Student class projects aim to raise awareness of UCLA’s mental health resources
Chris Schottmiller’s disabilities studies class presented projects devoted to raising awareness of mental health resources on campus. During the course of their projects, students conducted surveys and wrote newsletters, among other things. (Kanishka Mehra/Assistant Photo editor)
January 5, 2020 11:29 pm
When Carl Schottmiller, a disabilities studies professor, took a training hosted by UCLA’s Resilience in the Student Experience Center over the summer, he realized how little he knew about UCLA’s mental health resources.
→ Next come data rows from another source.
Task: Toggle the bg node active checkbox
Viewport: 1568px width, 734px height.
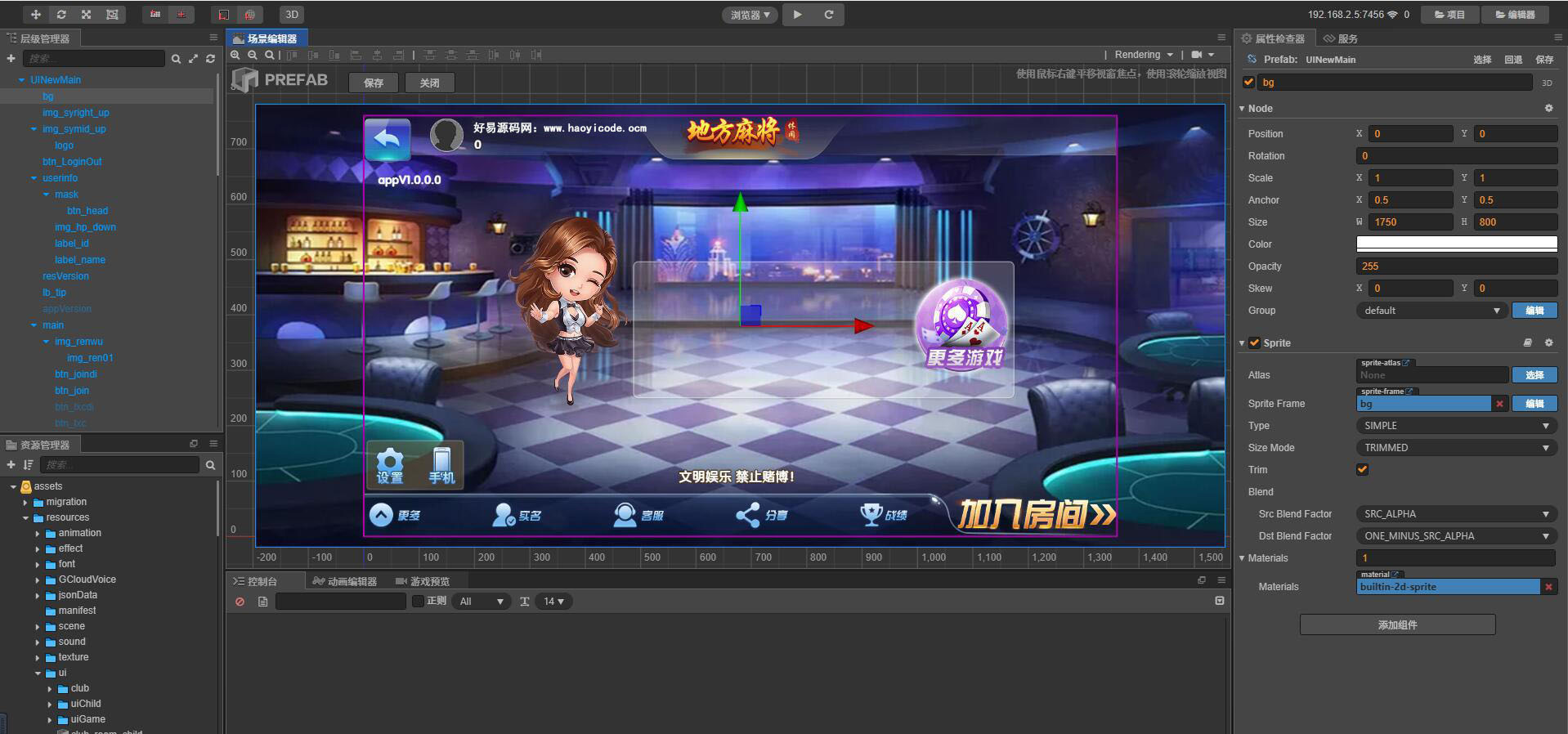Action: click(1248, 82)
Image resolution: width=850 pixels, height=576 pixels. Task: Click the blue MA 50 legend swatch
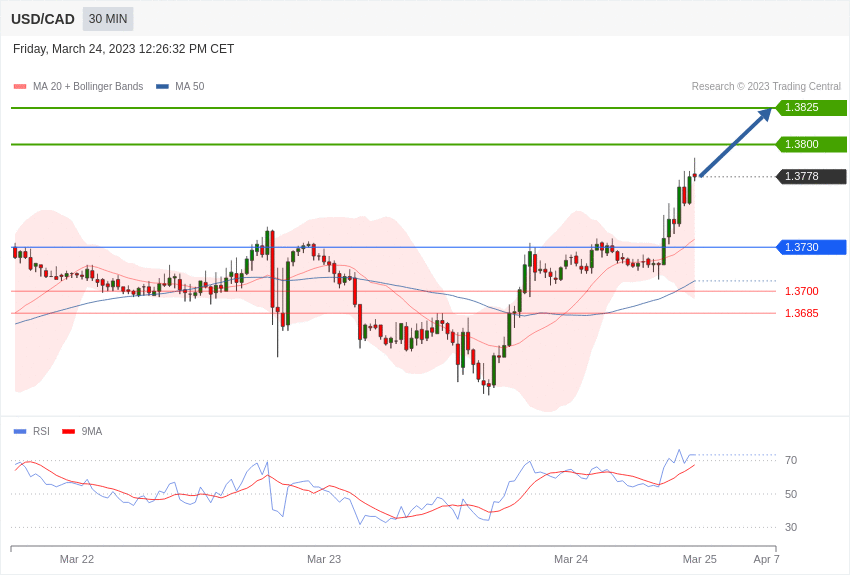pos(163,87)
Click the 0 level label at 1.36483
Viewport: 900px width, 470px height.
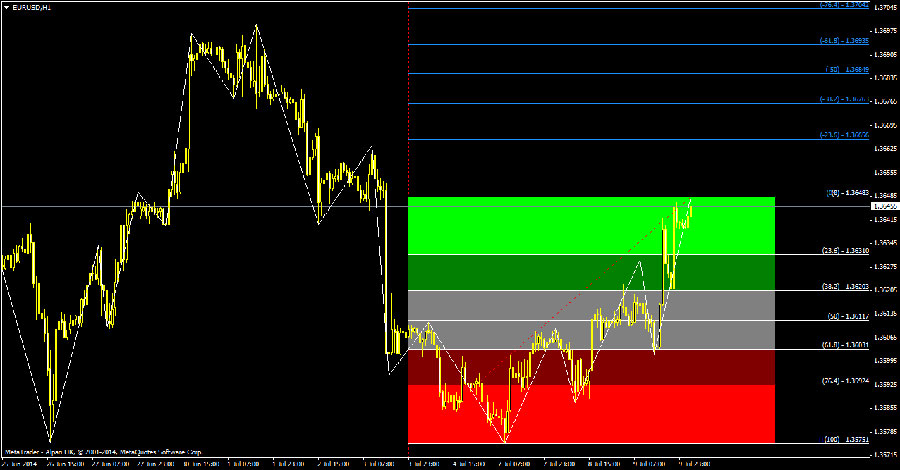click(846, 192)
It was these trainings that inspired Schottmiller to tweak his class, Disability Studies M148: “The Sociology of Mental Illness,” to create a dialogue about UCLA’s own mental health resources. The course looks at mental health through a sociological lens and examines the mental health crisis on college campuses.
For the first five weeks of class, Schottmiller taught about the resources available on campus and held class discussions. Students were then tasked with brainstorming ideas for a project of their choice that could reach students on campus and publicize the campus’ mental health resources.
The students’ midterms were their project proposals. After feedback, the second half of the quarter became work time for their projects, Schottmiller said.
Schottmiller said he wanted these projects to be student-oriented because he believes that students are fundamental in creating a larger conversation about mental health on campus.
“To me, that is part of the process of civic engagement that’s so important to actually address this issue on campus,” Schottmiller said. “We need student-centered projects to really get at the heart of how we can best support students.”
Teams of five or six students presented projects over the course of finals week, with proposals ranging from Tumblr pages to advertisements on coffee sleeves to a mental health general education requirement.
The groups then had to find a way to gain a larger outreach for their projects by reaching out to other UCLA organizations.
Some of the students pitched their projects to the MindWell pod, a Semel Healthy Campus Initiative Center program aimed at promoting general wellness. Others shared their resources and projects with Counseling and Psychological Services and RISE, or other mental health organizations that could be advertised on their proposed platforms.
Brittany Moll, a third-year sociology student who took the class, and her group decided to focus on the wellness of Associated Students UCLA student workers. Moll said they decided to focus on the idea because many of their group members were student workers themselves.
“We targeted UCLA student workers because we know that students who work generally have to balance more, with work, social life, academics and everything,” Moll said. “Our goal was to really make student workers aware of the resources on campus that were supplied to their concerns and needs.”
The group surveyed student workers about their knowledge of UCLA’s mental health resources. As a supervisor at UCLA BookZone, Moll was able to contact the CEO of ASUCLA, who expressed interest in their project and offered a $25 incentive to workers who filled out the survey.
The survey received 204 responses. The group then created a newsletter to send out to student workers that publicized mental health resources that could address student workers’ concerns about finances, academics, health and the environment, all of which are areas of need the workers identified in the survey.
Their survey also found that although 83% of student workers said they had experienced mental distress, 75% said they never sought treatment or help. Moll said this demonstrates that despite high rates of mental distress, many students still feel uncomfortable reaching out.
Student workers also said in the survey that they felt that going to resources such as CAPS felt like a last resort. This stigma is what group member Carmen Palacios, a fourth-year psychology student, wanted to focus on and change the most during their project.
“We want to … let students know that other students are actually experiencing these issues too, and that we all need to come together and figure out a better solution because most of the people that did report being aware of resources didn’t seek help through those resources, and those who did seek help felt that it wasn’t good help and that it was only a thing to do only when you are in crisis instead of when you needed a daily assistance kind of situation,” Palacios said.
Like Schottmiller, Palacios felt that an emphasis on student-led projects for these mental health issues was crucial in bringing change faster.
“As students, we are the only ones who know what we are going through,” Palacios said. “We can all relate to each other and our struggle. When we come together and talk about the issues we are having, we kind of destigmatize (getting help).”
Serenna Simeon, a third-year sociology student in the class, said she felt that projects like these were important because of how they connect students to making changes in their communities.
“I’m really thankful for this class that we are able to get this opportunity to help our community,” Simeon said. “More than just our own in the classroom, but the whole UCLA student body.”